**EXERCISE DESCRIPTION:**
Please rewrite the part of the reference strategy text that opens with the words containing "The last step" and closes with "Relational Data Model.", replacing "internal convention" with "unwritten convention".

**EXTRACT TO READ:**
- - - - -

Skip to content
This repository was archived by the owner on Mar 15, 2021. It is now read-only.
Merged
Changes from all commits
Commits
File filter

Filter by extension

Filter by extension

Conversations
Failed to load comments.
Loading
Jump to
Jump to file
Failed to load files.
Loading
Diff view
Diff view
167 changes: 167 additions & 0 deletions content/reference-strategy/index.md
Original file line number Diff line number Diff line change
@@ -0,0 +1,167 @@
---
rfc: 0005
start_date: 2018-03-29
decision_date: 2018-08-13
pr: openregister/registers-rfcs#11
status: approved
---

# Reference strategy

## Summary

This RFC proposes CURIEs as the only way to reference between records and from a record
to a register (set of records). It can be seen as the natural consequence of
[RFC 0002: URI Consolidation](https://github.com/openregister/registers-rfcs/blob/master/content/uri-consolidation/index.md).

Note that other types of references (e.g. subset of records) are out of scope.
See the discussion [Group
References](https://github.com/openregister/registers-rfcs/issues/4) for more
on this.

## Motivation

Currently, there are two mechanisms for referencing: a foreign key and a CURIE.

### Foreign Key

A foreign key is a regular string that _happens_ to be an identifier in another
register (including itself). You have to deduce by the name of the field that
the values are in fact identifiers (primary keys) for records in a Register of
the same name. To get the URI of the referenced resource you have to:

1. Given a field with name `x`, where the record for `x` in the Field register
has the `register` field populated with value `country`
1. And a value `GB`
1. Compose a register subdomain: `country.register.gov.uk`
1. Compose a record set URI: `https://country.register.gov.uk/records/`
1. Concatenate the URI with the value: `https://country.register.gov.uk/records/GB`

There is a case that can be seen as a special case where a foreign key refers
to a register register record. Then the meaning of the relation can be seen as
“everything in the register described by the linked record”.

1. Given a fieldname `register`
1. And a value `country`
1. Compose a register subdomain: `register.register.gov.uk`
1. Compose a record set URI: `https://register.register.gov.uk/records/`
1. Concatenate the URI with the value: `https://register.register.gov.uk/records/country`
1. Derive the record set URI: `https://country.register.gov.uk/records/`

The last step is not specified anywhere so it is an internal convention more
than anything a regular user might know. It is defined here in order to mirror
the capabilities for CURIEs.

#### Benefits

* Potentially familiar to people familiar with the Relational Data Model.
* Hints a single type of thing for any value in the field.

#### Limitations

* To know a field contains a foreign key, you need to look up the `register`
field in the field register. If it is informed, the original field is a “key”
of type defined in the `datatype` field.
* Only able to reference one register per field.
* You need a field for each register linked to even if they have the same type
of relationship with the record (e.g. owned by, managed by).
* Linking a full set of records is not possible. Although there is a
convention that could be standarised previous section.

- - - - -

**DATA SEGMENT:**
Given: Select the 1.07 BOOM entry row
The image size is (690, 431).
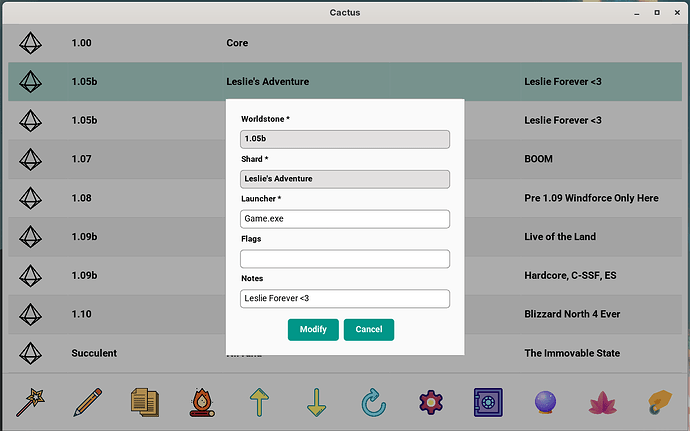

- - - - -

**SOLUTION BELOW:**
The last step is not specified anywhere so it is an unwritten convention more
than anything a regular user might know. It is defined here in order to mirror
the capabilities for CURIEs.

#### Benefits

* Potentially familiar to people familiar with the Relational Data Model.